NANOCRAFT
Craft fitted with lightsail will move at 1000 times faster than present spacecraft and be able to reach nearby stars in a few decades. Breakthrough Initiatives

Physicist Stephen Hawking and Russian billionaire Yuri Milner have come together yet again in a futuristic plan to send several nanocraft to explore nearby star systems for human habitation.

The tiny spacecraft as small as a mobile phone and travelling at a fifth of the speed of light could reach nearby stars like Alpha Centauri in as short as 30 years, quickening the search for other liveable planets.

"I believe what makes us unique is transcending our limits," Professor Hawking said at the Breakthrough Initiatives announcement. "Earth is a wonderful place, but it might not last forever. Sooner or later, we must look to the stars — Breakthrough Starshot is a very exciting first step on that journey."

With a lightsail propelled by light beamed up by an array of lasers on the ground, the nanocraft will travel more than 1,000 times faster than today's spacecraft. Aided by advances in microelectronics, a gram-scale wafer on board will carry cameras, photon thrusters, power supply, navigation and communication equipment needed.

Milner is backing the project called Breakthrough Starshot which could cost as much as $13 billion but could take many years to realize. Facebook founder Mark Zuckerberg is also a project member.

"The human story is one of great leaps," said Yuri Milner, founder of the Breakthrough Initiatives. "55 years ago today, Yuri Gagarin became the first human in space.

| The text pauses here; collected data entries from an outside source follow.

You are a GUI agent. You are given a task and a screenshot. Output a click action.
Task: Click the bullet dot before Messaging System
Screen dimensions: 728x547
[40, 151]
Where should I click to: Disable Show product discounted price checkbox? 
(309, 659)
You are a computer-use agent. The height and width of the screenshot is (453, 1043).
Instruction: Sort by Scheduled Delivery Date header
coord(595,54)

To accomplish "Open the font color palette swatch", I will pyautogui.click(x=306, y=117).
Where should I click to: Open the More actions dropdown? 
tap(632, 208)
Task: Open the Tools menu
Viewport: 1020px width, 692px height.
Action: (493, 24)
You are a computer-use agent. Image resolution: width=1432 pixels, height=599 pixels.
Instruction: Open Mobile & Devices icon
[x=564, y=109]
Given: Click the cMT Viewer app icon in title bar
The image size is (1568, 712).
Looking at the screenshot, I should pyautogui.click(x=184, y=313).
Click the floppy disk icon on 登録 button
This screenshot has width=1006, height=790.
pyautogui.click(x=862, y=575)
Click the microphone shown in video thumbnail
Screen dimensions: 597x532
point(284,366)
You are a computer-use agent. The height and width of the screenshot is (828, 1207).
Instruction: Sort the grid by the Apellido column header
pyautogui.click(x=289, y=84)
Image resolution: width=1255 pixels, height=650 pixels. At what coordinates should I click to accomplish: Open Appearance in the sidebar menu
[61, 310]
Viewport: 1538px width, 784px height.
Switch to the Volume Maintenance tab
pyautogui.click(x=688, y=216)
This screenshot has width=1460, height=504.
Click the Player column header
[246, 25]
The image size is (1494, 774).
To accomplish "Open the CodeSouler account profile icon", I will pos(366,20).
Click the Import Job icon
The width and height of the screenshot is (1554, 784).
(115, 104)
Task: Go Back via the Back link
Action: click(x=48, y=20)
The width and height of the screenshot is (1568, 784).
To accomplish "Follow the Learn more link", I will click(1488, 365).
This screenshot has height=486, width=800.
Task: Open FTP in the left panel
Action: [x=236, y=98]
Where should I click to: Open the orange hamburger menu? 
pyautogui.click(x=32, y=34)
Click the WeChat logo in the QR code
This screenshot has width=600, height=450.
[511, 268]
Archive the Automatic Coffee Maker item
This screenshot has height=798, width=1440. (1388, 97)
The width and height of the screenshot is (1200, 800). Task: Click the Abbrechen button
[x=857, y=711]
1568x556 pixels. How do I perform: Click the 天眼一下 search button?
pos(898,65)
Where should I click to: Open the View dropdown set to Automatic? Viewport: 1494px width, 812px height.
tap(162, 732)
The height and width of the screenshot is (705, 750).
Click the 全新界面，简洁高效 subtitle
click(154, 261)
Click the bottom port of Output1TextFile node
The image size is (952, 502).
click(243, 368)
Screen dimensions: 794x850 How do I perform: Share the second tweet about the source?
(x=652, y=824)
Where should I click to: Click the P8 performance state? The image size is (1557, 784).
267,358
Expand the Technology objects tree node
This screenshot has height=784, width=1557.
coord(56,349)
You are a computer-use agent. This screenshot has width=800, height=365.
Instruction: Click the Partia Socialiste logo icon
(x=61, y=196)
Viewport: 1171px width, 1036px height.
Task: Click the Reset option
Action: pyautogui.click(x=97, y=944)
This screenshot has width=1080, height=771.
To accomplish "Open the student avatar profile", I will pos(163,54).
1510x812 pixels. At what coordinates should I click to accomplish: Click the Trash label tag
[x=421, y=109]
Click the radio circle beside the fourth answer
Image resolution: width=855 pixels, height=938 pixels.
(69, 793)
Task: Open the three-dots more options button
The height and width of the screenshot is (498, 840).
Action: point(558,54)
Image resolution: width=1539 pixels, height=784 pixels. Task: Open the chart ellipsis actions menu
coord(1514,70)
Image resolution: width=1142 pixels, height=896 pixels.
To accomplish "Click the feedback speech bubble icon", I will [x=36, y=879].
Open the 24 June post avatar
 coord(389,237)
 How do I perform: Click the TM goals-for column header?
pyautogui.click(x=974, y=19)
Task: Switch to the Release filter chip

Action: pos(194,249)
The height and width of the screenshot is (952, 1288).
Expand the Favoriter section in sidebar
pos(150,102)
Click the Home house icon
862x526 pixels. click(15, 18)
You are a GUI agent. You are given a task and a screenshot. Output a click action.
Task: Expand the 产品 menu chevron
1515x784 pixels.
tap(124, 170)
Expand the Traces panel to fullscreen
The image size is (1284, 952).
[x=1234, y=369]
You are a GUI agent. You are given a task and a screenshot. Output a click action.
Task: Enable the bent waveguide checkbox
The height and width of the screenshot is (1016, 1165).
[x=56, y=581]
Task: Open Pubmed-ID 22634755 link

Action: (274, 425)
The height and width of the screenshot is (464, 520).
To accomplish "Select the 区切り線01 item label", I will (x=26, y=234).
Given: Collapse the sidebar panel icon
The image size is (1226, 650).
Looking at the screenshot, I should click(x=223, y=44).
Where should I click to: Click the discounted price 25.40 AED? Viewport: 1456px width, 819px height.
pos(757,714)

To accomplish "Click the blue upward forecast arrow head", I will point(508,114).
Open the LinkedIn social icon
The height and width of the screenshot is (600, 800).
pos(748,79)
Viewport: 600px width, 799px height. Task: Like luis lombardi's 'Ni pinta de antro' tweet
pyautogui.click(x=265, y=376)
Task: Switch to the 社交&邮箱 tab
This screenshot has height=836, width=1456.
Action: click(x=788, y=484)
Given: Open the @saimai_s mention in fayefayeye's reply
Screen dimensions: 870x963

Today, we are preparing for the next great leap - to the stars."

Pete Worden, the former director of NASA's Ames Research Centre, who leads the project said, "The thing would look like the chip from your cell phone with this very thin gauzy light sail … [that] would be something like [3.5 metres] across." The plan is to send a larger, conventional spacecraft containing thousands of nanocraft into orbit from where the nanocraft would then be launched one by one. A Cornell project two years ago called KickSat failed after the craft carrying 104 micro-satellites failed to release them in space, writes ABC News.

Last year Milner announced Breakthrough Listen, a $135-million project to monitor radio signals for signs of intelligent life across the universe, a project that saw experts voicing concern. Even Swinburne University of Technology's Professor Matthew Bailes who is to lead the search hinted that it could be potentially dangerous to respond to alien signals. The project involves two high-power telescopes pointed at some spots in the universe believed to be possible hotspots for alien activity.

Hawking has for sometime now been harking on the need to look for other planets in the eventuality of Earth turning inhabitable, a la Interstellar for those who have seen the sci-fi blockbuster. Nuclear war, global warming, dangerous viruses and artificial intelligence have been cited as possible harbingers of humanity's doom on Earth. The physicist has forecast that a global disaster is inevitable in a few thousand years and called on the need to look for alternate homes out in the universe for mankind to survive.